Дженни расхохоталась и пожелала им удачи и счастливой дороги.
После того, как Вольта не ответил на третий звонок быстрого доступа, Улыбчивый Джек вылетел на побережье. Он мог бы попросить кого-то из членов Альянса, находящихся ближе к Лорел Крик, выяснить, что с Вольтой, но чувствовал, что должен сделать это сам. Вольта всегда отвечал на срочные звонки. Если его больше нет, Джек становился наследником и хранителем его тайн.
Едва выйдя из взятого в аренду «форда» в долину Лорел Крик, Джек уловил сквозь аромат цветущих слив и яблонь запах разложения, идущий от открытой двери дома. Джек приостановился, собираясь с духом, подготавливая себя к тому, что придется увидеть и сделать дальше.
Несмотря на следы крови на крыльце, первым делом Джек пошел в дом. Он ожидал самого худшего, но тем не менее вид Вольты, лежащего на полу в застывшей луже крови, с дырой в черепе, окруженной стаей мух, потряс его. Первым его порывом было поднять Вольту из кровавого болота, положить так, как это достойно его памяти. Но он оставил его лежать и стал методично осматривать комнату: открытую дверцу в стене, разбитое зеркало, подкассетник рядом с магнитофоном. Кровавый след, ведущий к двери и за нее.

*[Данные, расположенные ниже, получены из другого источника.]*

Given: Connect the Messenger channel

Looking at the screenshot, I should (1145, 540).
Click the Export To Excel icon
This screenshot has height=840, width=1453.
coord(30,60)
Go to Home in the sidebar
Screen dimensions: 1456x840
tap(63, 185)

Джек хотел было послушать кассету, но вместо этого пошел по кровавому следу на крыльцо, через двор, к реке. Джек готов был поставить свой сделанный на заказ «кенворт» против обрывка туалетной бумаги, что через четверть мили найдет труп Шеймуса Мэллоя — и выиграл бы уже спустя сотню ярдов. Скорчившись у подножия великолепного, шумящего ветвями Дугласа, Шеймус прижимал разрезанное запястье к ране на шее, точно в надежде, что кровь не покинет тело, а станет переливаться из раны в рану. Джек втащил его тело на вершину холма и оставил под деревьями.
Джек прослушал кассету трижды и стер ее, потом повернулся к телу Вольты. По мнению Джека, раз уж Вольта взялся помочь Эннели предотвратить похищение, он выбрал правильную тактику, согласившись хранить ее секрет, но отказавшись принять смерть во имя предательства, какой бы возвышенной ни была его причина. И он следовал своей линии, он оставался верен себе и чести, даже когда это стало опасным, даже под угрозой смерти. Оставаясь верным себе, он сказал Шеймусу правду. За это Вольта и умер. Против невыносимой правды нет средств.
Джек перенес тело Вольты в кухню и накрыл простыней. Потом пошел в амбар звонить.
Первой он позвонил Долли Варден. Он хотел, чтобы она немедленно приехала и помогла собрать Вольту в последний путь. Он сделал еще несколько звонков, потом взял заступ и пошел копать яму для Шеймуса.
Долли, утомленная ночным перелетом из Портленда, приехала на рассвете. Они вместе разрезали затвердевшее от крови платье и в тишине начали обмывать тело, после чего Долли проронила:
— Черт возьми. Это что, взаправду?
Джек не понял:
— Что именно?
— Вот это, — Долли приподняла руку Вольты, указав на его запястье. — Или я совсем выжила из ума, или к его запястью приклеена золотая рыбка.
Джек пригляделся.
— И впрямь рыбка. Малек. Не думаю, что приклеена — просто как-то держится, может, на крови, а может, чешуя была липкой.
Долли взглянула на Джека:
— Так что, отскрести ее — или пусть останется?
— Оставь. Вольта всегда говорил: «Доверяй тому, что имеешь».
После того, как они обмыли тело Вольты, Джек осторожно поднял его на руки и, сопровождаемый Долли, отнес в заросшую ольхой низину, туда, где приток Лорел Крик начинал резко впадать в реку. Они уложили его навзничь на росчисти, скрестив руки на груди — так, как сам он просил много лет назад.